Saturday, 9 March 2013
Another Woman 
Though Woody Allen is immortalized for his witty and acerbic comedy-dramas, and to a lesser extent for his lighter comedies, he also made a few austere, ultra-serious dramas inspired by works of his idol Ingmar Bergman. However, but for a few exceptions like Crimes & Misdemeanors and Interiors, they – most notably September and Another Woman – have been met with critical disdain, which is unfortunate methinks. The film begins with Marion Post (Gena Rowlands), a successful middle-aged New York professor of philosophy, taking sabbatical leave in order to write a book. She rents an apartment in order to do so in peace, but, thanks to thin walls, ends up eves-dropping to the sessions of a psychiatrist next door.
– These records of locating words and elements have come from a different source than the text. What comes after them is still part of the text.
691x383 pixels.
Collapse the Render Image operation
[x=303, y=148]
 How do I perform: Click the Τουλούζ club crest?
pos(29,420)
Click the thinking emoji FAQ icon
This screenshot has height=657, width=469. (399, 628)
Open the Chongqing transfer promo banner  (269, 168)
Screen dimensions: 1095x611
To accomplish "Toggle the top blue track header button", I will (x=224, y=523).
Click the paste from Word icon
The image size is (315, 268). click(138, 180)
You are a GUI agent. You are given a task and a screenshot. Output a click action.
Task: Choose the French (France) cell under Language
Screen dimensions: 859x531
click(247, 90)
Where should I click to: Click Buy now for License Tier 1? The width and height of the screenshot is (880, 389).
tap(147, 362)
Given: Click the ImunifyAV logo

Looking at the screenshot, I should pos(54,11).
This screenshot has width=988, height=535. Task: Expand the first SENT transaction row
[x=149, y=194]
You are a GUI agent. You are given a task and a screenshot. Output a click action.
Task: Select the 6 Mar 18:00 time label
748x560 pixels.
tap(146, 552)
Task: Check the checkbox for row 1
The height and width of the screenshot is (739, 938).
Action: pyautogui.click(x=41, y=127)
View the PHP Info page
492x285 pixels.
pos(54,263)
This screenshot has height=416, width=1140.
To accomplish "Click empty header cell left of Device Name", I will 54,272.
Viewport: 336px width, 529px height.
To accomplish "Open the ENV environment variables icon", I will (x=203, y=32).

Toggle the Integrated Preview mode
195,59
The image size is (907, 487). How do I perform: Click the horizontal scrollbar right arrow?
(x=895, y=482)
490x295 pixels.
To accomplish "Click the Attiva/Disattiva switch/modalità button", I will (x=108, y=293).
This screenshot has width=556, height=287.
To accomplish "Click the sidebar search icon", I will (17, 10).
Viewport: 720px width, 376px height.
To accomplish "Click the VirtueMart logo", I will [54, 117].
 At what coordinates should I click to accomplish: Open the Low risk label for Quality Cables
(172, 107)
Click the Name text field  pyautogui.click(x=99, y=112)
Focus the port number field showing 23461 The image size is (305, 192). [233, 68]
The ones featuring a depressed and suicidal lady (Mia Farrow) particularly get her hooked – so much so that they make her revisit her own failures and disappointments, and a much delayed attempt at reconciling with them. She realizes that a number of those she considered as close actually despise her, that her seemingly loving husband (Ian Holm) has moved quite apart, and that she is continues to harbor feelings for the man (Gene Hackman) whose love she had turned down. What emerged, thus, was a disconcerting and disconsolate chronicle of personal and familial dysfunction beneath the veneer of success, happiness and stability among the upper class. The degree of psychoanalysis in regular conversations was tad distracting, but it was possible to overlook them in this otherwise brilliantly enacted film. The host of cinematic devices, though seemingly derivative, was put to potent use – particularly a vividly portrayed dream sequence featuring the various actors in Marion’s life.